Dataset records
##########

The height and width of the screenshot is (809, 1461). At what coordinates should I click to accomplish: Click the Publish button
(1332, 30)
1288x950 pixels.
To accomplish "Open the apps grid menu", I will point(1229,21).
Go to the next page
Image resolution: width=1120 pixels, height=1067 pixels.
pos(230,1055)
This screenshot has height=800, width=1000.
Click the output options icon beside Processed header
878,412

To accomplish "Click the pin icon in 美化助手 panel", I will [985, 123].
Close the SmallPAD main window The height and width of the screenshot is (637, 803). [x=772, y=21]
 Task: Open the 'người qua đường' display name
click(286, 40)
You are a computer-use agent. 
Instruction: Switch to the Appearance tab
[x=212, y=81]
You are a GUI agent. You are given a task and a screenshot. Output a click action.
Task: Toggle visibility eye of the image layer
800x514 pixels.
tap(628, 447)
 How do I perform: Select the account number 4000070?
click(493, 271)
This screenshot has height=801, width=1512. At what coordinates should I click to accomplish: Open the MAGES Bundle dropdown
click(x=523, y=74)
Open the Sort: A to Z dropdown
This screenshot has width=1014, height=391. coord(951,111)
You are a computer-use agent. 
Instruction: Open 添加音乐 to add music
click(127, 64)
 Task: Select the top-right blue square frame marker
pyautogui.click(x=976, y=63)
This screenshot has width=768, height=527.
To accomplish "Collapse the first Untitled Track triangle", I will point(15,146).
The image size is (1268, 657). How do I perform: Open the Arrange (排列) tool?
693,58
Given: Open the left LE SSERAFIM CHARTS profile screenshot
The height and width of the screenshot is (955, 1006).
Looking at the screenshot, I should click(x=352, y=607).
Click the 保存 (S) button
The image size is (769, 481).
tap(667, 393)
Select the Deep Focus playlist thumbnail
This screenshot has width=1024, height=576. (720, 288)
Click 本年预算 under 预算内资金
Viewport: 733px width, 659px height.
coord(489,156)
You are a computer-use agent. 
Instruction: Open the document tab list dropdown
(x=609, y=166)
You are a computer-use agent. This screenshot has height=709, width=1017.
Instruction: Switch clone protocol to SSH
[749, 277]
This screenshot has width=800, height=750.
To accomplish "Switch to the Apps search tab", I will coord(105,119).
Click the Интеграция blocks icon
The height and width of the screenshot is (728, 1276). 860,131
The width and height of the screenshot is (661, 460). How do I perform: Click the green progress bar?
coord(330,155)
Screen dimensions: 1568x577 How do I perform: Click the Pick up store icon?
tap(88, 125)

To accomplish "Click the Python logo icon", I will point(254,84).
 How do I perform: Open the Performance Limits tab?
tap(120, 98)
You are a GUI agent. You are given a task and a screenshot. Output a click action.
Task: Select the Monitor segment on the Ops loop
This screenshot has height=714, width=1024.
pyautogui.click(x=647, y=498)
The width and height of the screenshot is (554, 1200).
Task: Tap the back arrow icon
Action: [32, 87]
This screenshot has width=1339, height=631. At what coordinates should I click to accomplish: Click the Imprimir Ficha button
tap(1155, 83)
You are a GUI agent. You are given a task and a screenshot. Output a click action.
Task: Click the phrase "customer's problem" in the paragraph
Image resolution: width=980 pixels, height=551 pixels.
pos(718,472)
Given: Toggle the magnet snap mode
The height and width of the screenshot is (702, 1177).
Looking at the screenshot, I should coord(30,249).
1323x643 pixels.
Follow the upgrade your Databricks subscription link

##########

WHAT IS NEEDED: Please return all lines above in which the string "Toggle" is found.

SOLUTION FOR THIS EXERCISE:
Task: Toggle visibility eye of the image layer
Given: Toggle the magnet snap mode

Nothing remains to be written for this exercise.